Diffuse large B Cell Lymphoma with Secondary Central Nervous System with atypical presentation

RESUMO

Case presentation: A 67-year-old man presented with 20 days of mental confusion, emotional apathy, dysphagia, followed by decreased level of consciousness. Previously, he had a weight loss of 10 kg in 3 months. He had not fever, night sweats or headache, and had no relevant comorbidities. At examination, he had multiple cervical lymphadenopathy, spontaneous eye opening, localized painful stimulus, no verbal response. MRC grade 3 in all limbs, global hyperreflexia and frontal release signs were present. Brain MRI demonstrated multiple contrasting juxtacortical, hemispherical and bilateral nodular images, sometimes with diffusion restriction, as well as in the hypothalamic-chiasmatic region, medial thalamus, pontomesencephalic transition and right cerebellar hemisphere. There are also areas of discontinuous contracting delineating the ependymal surface of the lateral and III ventricles. It is associated with hypersignal on T2/FLAIR of the adjacent brain parenchyma, determining compression of regional cerebrospinal fluid (CSF). CSF examination showed cell count of 7,6/mm, protein 178 mg/dl, lactate 32 mg/dl, glucose 63 mg/dl and was negative infectious screening and oncotic citology. He had negative serologies.
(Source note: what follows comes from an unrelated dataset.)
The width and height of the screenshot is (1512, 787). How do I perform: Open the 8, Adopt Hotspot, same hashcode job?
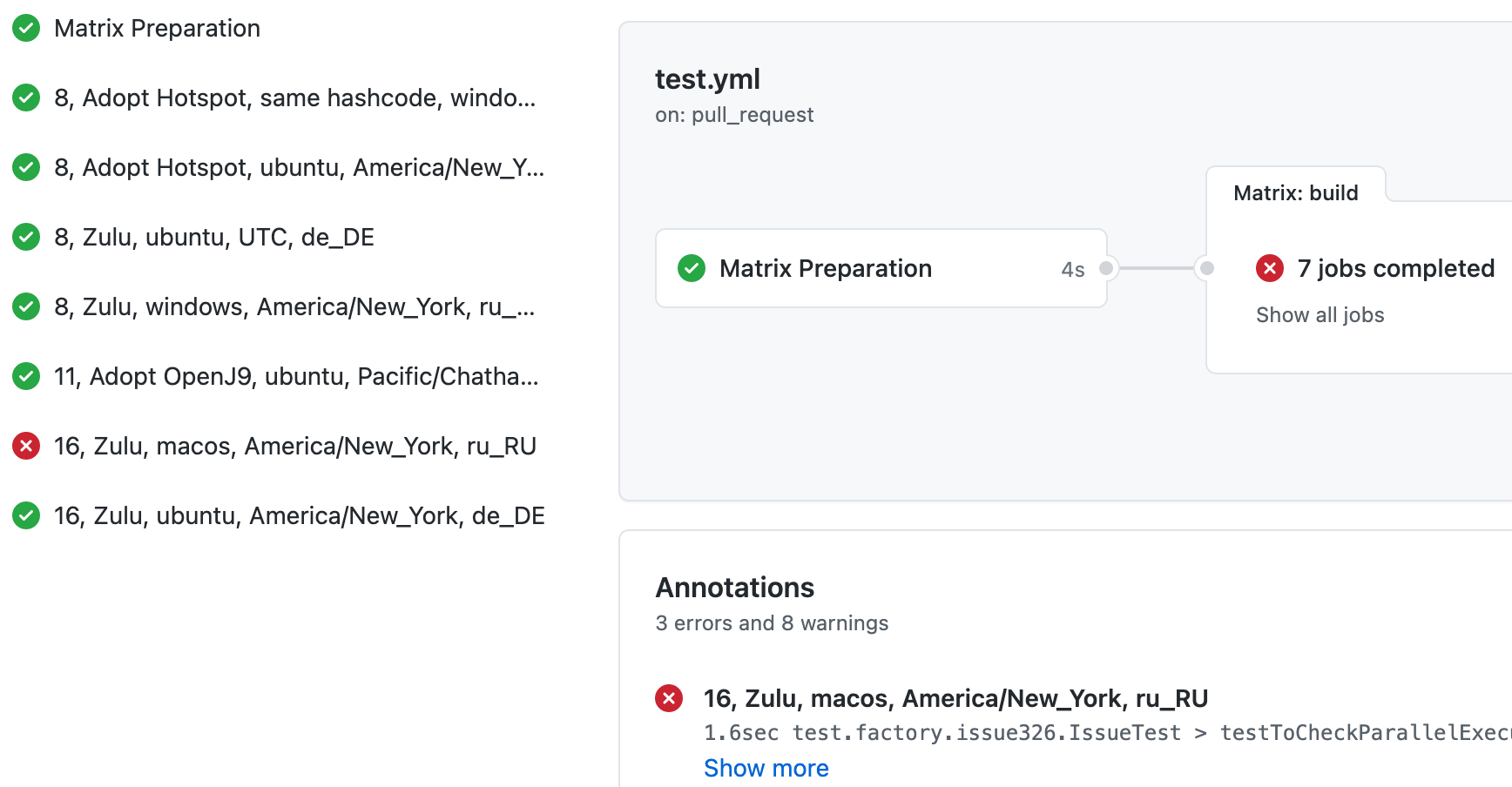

Incisional biopsy was performed in cervical lymph node, compatible with Diffuse Large B-cell Lymphomas (DLBCLs). Discussion: Isolated central nervous system (CNS) relapse involving the brain parenchyma is a rare complication of non-Hodgkin lymphoma. Secondary CNS involvement (SCNSL) affects 5% of patients with DLBCL. Cranial nerve signs, headache, mental status and personality changes were the most frequent manifestations. The neuroimaging characteristics may mimic other neurologic disorders. The immunocompetent patients with primary CNS lymphoma (PCNSL) presents uniformly enhancing mass lesions without necrosis. Intraparenchymal mass and perilesional edema are the most common neuroradiological findings suggesting a SCNSL. SCNSL predominantly presented with multiple lesions, in contrast to PCNSL, while infratentorial and brainstem involvement were rare in SCNSL. In our case, multiple nodulary lesions can mimic neurotuberculosis, nocardiosis and fungal infections. Final Comments: The suspicion of CSF lymphoma is a challenge in patients without previous diagnosis of aggressive lymphoma. Atypical MRI and CSF features make it difficult to confirm diagnosis. In this scenario, invasive strategies and investigating the primary site could be necessary.